> [GOALS]
(1) In the passage on Bitcoin's value, which traditional measures does the author say Bitcoin lacks for judging whether its price seems frothy?
(2) Write a continuation of the passage on Bitcoin's value, picking up after its final sentence.

> [SELECTION]

What you're really asking is "does anyone think that $19k for Bitcoin is undervalued?" And there are certainly people who think that.

So what is the fair value of Bitcoin? Well, it's a new economic idea [1], so there's not a lot of prior art to gauge here. There's no P/E ratio, no rent/price ratios, nothing of that sort to give you at least a baseline feel for "does this seem frothy?"

Indeed, its value is ultimately based on projection: whatever you think Bitcoin could do, what values it might have, that's the valuation you're going to give to it. And people have given really daft ideas of its value: I've seen someone seriously argue that Bitcoin is useful for people who lack phones or internet. Other people argue that $19k is cheap, if Bitcoin somehow replaced all fiat currency. So there's no shortage of people willing to bid prices higher, and that's not counting speculators hoping to make money on a "free" get-rich-quick scheme.

[1] I say this as someone skeptical of high valuations of Bitcoin. Just because something is new and transformative doesn't mean it's valuable--just ask CDOs.

> [SOURCE MATERIAL]
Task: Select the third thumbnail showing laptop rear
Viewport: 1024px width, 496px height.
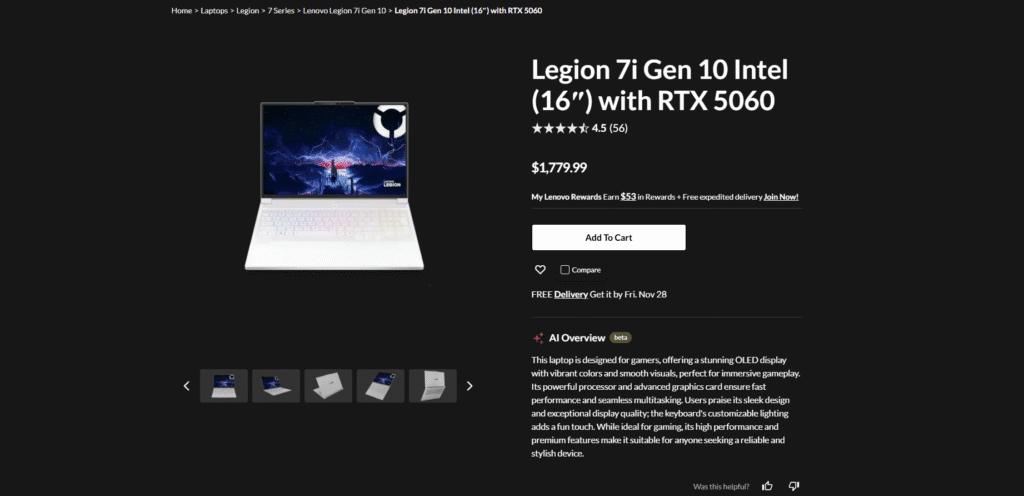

> [OUTPUTS IN ORDER]
(1) It has no P/E ratio and no rent/price ratios.

(2)
A lot of people? People continued to buy all the way up to 19.5. The thing about Bitcoin is, almost everyone expected a drop, no one knew when or how high it would go before it dropped... or how far it will drop.

Everyone also expected it to drop at 5k, 10, 15k and it just didn't happen to a large extent. I stupidly bought in at 10k and got lucky to make some money but others stupidly bought in at 20k.

The only thing definitive about Bitcoin is that it will go up..and down. Claiming to know how high, how fast, or how low is BS.

Yup. Nicely said.
One of the infuriating things about Bitcoin is that there's no reason 19K couldn't be the new normal. You don't have to trade in whole Bitcoins, so high prices just mean people trade in smaller fractions and low prices just mean people trade in higher numbers, unlike a stock where you might want to do a split to make it easier for people to invest.
There’s no reason $19 couldn’t be the new normal either.
Nope!

That's the exciting part of an asset with no fundamental value.

Wrong. Bitcoin has a lot of fundamental value - value in scarcity, future price projection and potential to become better via cheap and fast transactions. Those who claim Bitcoin costs a lot to move clearly hasnt used a segwit address. Once segwit is adopted across the board mempool will clear.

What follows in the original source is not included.